Il suo nome è Emanuela Ligarò, ma la sua musica l’ha immaginata, scritta e suonata con un’altra identità artistica: Gold Mass. Vi raccontiamo del suo primo album, uscito pochi giorni fa…

La copertina del primo album di Gold Mass: "Transitions".
La copertina del disco d’esordio di Gold Mass: “Transitions”

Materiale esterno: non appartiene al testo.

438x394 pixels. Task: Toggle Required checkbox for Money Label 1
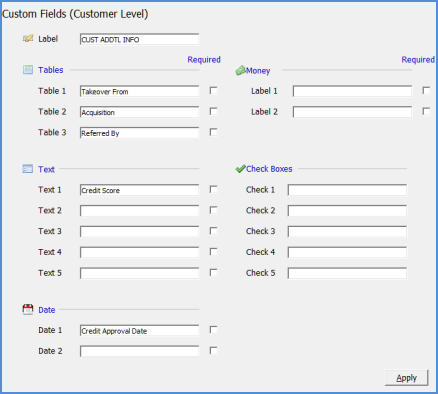(426, 91)

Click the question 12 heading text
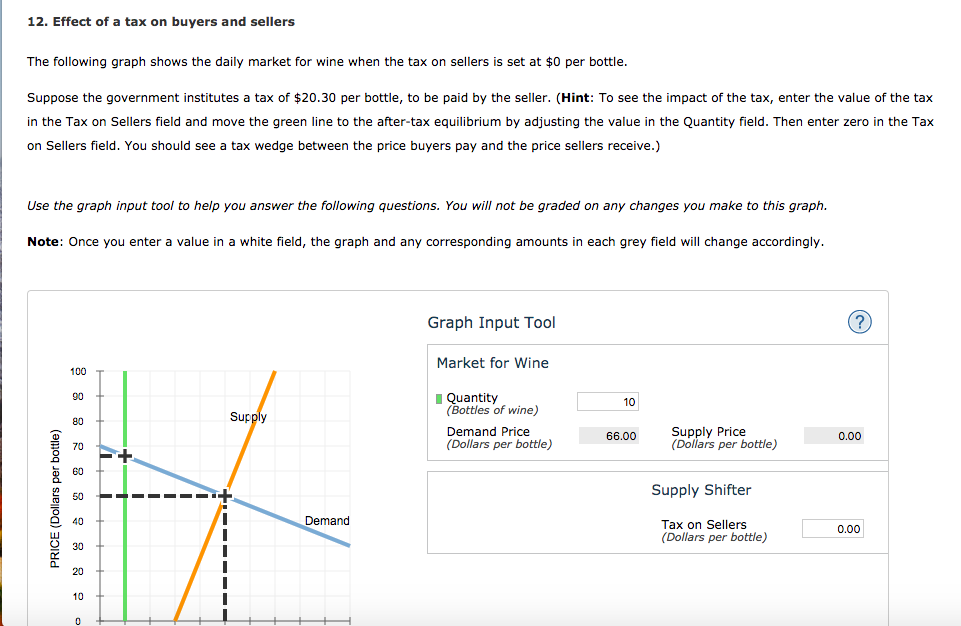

La mia musica ha un’anima oscura e intima. Non c’è malizia né superficialità nel momento creativo. Non c’è nemmeno il pensiero di un pubblico. Scrivere per me è prima di tutto un atto intimo, non c’è nient’altro, non c’è nessun altro. Le mie canzoni nascono sempre da una tensione che ho bisogno di esprimere con parole e suoni. Scrivo solo di cose che vivo. Questo è il mio modo di capire ciò che provo e di emanciparmi da esso. Solo allora mi sento liberata. Alcuni dicono che l’arte è un esorcismo, la musica è una grande preghiera“.

Come spesso accade, la migliore introduzione possibile al mondo intimo e sonoro di un artista arriva dalle sue stesse parole: questa qui è estrapolata dal suo sito Internet e ci è utile per immergerci nelle intenzioni, negli umori, nel tessuto connettivo che da vita ad un’aura, all’esperienza che si fa intuizione e si tramuta in canzone. Entriamo insieme nell’incantesimo.

Altra immagine iconica di Gold Mass
Altra immagine iconica di Gold Mass

E iniziamo col dire che la musica entra in maniera laterale ma decisiva nel percorso dell’attrice protagonista di questa avventura sonora.
Già, perché Emanuela Ligarò, pisana d’origine, è laureata in fisica e nella vita di tutti i giorni si occupa di acustica nel reparto ricerca e sviluppo di una multinazionale tedesca.

Eppure la fame di espressione artistica/creativa non è arrivata per lei né di recente né all’improvviso. La nostra ha infatti alle sue spalle studi da musicista classica. Studia pianoforte per una decina d’anni, con ascolti legati soprattutto a quell’ambiente. Poco per volta, però, la voglia e il bisogno di altri stimoli si fa insaziabile: e così, complice una nutrita discografia familiare e le curiosità personali, ecco nascere l’amore per Bob Dylan e Patti Smith, tanto quanto la seduzione esercitata dai lavori del pianista tedesco Nils Frahm o le ondivaghe malinconie del Trip Hop.

Emanuela vive le sue esperienze, suona e scrive: non forma gruppi, non fa parte di collettivi. Trasporta piuttosto la sua urgenza espressiva e la sublimazione in arte dei suoi traumi col tramite delle note sulla tastiera. Prova a scrivere in italiano, poi scopre che la lingua inglese è quella che più le è congeniale per raccontare il suo mondo.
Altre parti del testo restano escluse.